[Begin ENTRIES]

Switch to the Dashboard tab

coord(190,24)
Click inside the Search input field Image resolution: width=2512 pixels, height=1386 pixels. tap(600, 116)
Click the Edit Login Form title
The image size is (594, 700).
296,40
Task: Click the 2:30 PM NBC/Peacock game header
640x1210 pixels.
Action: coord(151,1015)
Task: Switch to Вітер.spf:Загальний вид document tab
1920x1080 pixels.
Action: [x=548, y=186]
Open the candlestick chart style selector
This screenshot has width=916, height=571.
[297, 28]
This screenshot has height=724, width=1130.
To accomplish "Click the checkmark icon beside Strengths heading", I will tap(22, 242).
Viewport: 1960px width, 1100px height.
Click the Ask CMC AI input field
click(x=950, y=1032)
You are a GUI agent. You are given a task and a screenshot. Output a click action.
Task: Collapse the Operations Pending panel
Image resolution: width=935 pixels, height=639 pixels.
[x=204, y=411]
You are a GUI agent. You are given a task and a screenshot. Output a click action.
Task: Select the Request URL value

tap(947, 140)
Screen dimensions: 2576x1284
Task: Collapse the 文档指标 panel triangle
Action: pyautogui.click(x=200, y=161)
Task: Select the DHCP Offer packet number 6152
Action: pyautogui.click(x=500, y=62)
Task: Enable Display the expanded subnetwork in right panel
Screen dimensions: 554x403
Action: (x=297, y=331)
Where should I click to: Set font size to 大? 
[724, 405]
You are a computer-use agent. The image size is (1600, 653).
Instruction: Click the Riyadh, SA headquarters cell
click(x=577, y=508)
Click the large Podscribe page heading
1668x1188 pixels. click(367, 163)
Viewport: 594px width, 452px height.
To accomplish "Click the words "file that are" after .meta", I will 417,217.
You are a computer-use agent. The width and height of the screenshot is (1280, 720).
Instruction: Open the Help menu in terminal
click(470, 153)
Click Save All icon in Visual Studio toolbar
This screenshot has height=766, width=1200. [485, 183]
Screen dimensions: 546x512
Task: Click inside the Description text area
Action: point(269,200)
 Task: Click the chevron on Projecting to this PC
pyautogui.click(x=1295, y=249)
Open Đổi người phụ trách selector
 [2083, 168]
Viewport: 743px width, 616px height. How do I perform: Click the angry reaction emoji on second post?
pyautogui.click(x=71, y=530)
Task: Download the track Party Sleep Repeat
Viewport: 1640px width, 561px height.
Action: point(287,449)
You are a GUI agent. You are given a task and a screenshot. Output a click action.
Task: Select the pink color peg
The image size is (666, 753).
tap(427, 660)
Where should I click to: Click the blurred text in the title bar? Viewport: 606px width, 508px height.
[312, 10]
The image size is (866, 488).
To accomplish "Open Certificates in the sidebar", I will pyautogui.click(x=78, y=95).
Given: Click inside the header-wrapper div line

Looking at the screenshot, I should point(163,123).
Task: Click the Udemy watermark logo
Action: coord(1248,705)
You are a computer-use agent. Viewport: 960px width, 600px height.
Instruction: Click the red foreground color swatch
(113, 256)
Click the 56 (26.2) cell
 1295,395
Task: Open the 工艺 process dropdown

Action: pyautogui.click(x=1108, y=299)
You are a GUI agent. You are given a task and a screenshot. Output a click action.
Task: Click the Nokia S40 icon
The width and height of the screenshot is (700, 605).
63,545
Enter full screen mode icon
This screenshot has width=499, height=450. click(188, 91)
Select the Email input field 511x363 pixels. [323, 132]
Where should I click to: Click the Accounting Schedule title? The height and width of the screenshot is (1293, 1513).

[End ENTRIES]

**GIVEN EXERCISE**: Pick out each line of the data above that contains the word "panel", and copy those lines.

**TASK SOLUTION**:
Task: Collapse the Operations Pending panel
Task: Collapse the 文档指标 panel triangle
Task: Enable Display the expanded subnetwork in right panel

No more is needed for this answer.